Russian, German and French players can take the theoretical part of the driving test in their native language, but Swedes, Finns, Czechs — about 140 NHLers — as well as some other nationalities are stuck with English, a language they may not be entirely comfortable with when they first start playing here. Words such as “pedestrian,” “yield” and “detour” initially tripped up Vrana, 21, who said he studied for three days before taking the test earlier this month. He and fellow rookie Christian Djoos, a 23-year-old Swedish defenseman, played for Washington’s minor league affiliate in Hershey, Pa., for two seasons before they finally got Virginia driver’s licenses this year.

“I think you need it,” Djoos said. “I was just lazy my two years in Hershey, and it’s too bad. I should’ve gotten it right when I got over here. It definitely feels good to have it. You need it to go get groceries or pick family up from the airport or do whatever.”

Waiting is actually pretty common; Nashville Predators forward Calle Jarnkrok, from Sweden, relied on teammates Mattias Ekholm and Filip Forsberg to chauffeur him around for two years in Nashville until he finally got a license and bought a car. Every state is different, but in most cases, an international license is valid for up to one year after entering the U.S. One Eastern Conference player, who asked to remain anonymous, admitted to still using his foreign license to drive, and he has been here more than seven years.

“If you have a driver’s license in Norway, I think you should be able to just, like, get it over here when you move here,” Rangers forward Mats Zuccarello said, referencing his native country. “I mean, you took all of the tests and everything in Norway, or wherever you’re from. I came as a 23-year-old or as a 22-year-old and I have to do the tests and stuff and 16-year-olds drive here.”

Finnish Dallas Stars goaltender Kari Lehtonen said he’s “heard some horror stories with other guys,” but his personal tale remains memorable more than a dozen years later. Drafted by the Atlanta Thrashers in 2002, Lehtonen got his license in Chicago, where the minor-league affiliate was at the time. “They told me, ‘No worries. Let’s go after practice,’” Lehtonen said with a chuckle.

“So, this older gentleman, Mike ‘The Hat,’ was a friend of the owner and did some work for the team,” Lehtonen continued. “He took me with his Cadillac to the DMV, and a huge line of course was there. We walked in front of the line, and he said something. Then we went in the back and did the test together.

“My English wasn’t great, so he showed me which ones to pick, the answers. Then we needed to do the driving test with his Cadillac there. We’re at the parking lot in front of the DMV, and I needed to turn the car on and drive straight into the next parking spot. And that was it.”
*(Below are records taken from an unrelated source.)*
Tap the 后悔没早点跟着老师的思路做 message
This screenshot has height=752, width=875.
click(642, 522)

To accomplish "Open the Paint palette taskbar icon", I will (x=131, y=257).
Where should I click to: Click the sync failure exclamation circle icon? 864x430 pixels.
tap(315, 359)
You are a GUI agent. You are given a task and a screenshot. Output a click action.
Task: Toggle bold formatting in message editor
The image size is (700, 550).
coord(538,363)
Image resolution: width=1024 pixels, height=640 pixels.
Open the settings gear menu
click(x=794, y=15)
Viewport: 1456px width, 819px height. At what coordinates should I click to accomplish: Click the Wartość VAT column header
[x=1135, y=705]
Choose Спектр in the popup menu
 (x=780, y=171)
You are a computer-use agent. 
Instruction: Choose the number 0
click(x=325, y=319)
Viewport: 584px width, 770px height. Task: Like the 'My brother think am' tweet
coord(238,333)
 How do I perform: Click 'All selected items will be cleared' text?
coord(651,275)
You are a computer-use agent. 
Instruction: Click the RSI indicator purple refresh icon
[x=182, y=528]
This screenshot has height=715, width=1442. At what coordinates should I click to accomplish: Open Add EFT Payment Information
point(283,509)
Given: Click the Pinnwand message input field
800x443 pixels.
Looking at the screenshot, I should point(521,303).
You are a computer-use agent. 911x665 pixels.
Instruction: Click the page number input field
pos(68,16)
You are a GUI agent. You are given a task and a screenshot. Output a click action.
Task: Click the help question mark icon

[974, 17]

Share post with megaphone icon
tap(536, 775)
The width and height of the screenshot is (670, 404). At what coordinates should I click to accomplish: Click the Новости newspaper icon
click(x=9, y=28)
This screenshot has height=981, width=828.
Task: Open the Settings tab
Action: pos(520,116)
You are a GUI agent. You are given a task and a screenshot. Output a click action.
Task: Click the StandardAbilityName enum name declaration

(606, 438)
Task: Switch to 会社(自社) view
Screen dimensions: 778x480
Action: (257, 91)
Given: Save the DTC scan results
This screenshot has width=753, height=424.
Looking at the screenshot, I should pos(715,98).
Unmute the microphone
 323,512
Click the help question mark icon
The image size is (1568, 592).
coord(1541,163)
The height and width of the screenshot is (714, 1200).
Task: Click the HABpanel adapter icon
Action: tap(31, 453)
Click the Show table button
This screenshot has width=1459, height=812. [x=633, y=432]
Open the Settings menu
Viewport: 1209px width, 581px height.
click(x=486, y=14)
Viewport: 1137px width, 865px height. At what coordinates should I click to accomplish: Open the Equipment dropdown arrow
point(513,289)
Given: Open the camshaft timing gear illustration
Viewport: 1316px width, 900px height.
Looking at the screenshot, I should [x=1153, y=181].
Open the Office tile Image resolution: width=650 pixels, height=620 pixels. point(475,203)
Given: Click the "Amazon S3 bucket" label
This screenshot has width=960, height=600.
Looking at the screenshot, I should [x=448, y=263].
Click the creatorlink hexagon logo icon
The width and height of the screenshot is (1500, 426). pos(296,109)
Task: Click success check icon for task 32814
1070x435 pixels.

Capitals forward Andre Burakovsky failed the Virginia driver’s license test the first time he took it. “I thought it would be really easy, so I didn’t study for it,” the 22-year-old said. The first part of the knowledge exam is 10 traffic sign questions, and those must all be answered correctly before part two, where an 80-percent grade or better passes. Burakovsky said he just didn’t understand some questions, and he might have dismissed the difficulty after the infamous Swedish theoretical driving test – 70 questions long with at least 52 required to be right.

“When I finally passed that one, I was telling myself that I was never going to study for a driving test again,” Burakovsky said. “Then I came over here and they told me I have to get a license.”

Once a license is acquired, then comes the adjustment to actually driving here.

“I have seen one teammate get pulled over, roll his window down about three inches and just stick cash out the window,” Capitals defenseman Brooks Orpik said. “That obviously doesn’t work too well here. And then he didn’t speak English, so he had to call a teammate and have the teammate talk to the cop. I’m not going to say who it was, but that was a little tricky.”

The hard part finally out of the way, now all that’s left for Vrana is buying a car, perhaps that all-black SUV he’s been envisioning for years.

“We’ll see,” Vrana said. “I’ve got to be smart about it, you know? It’s my first car.”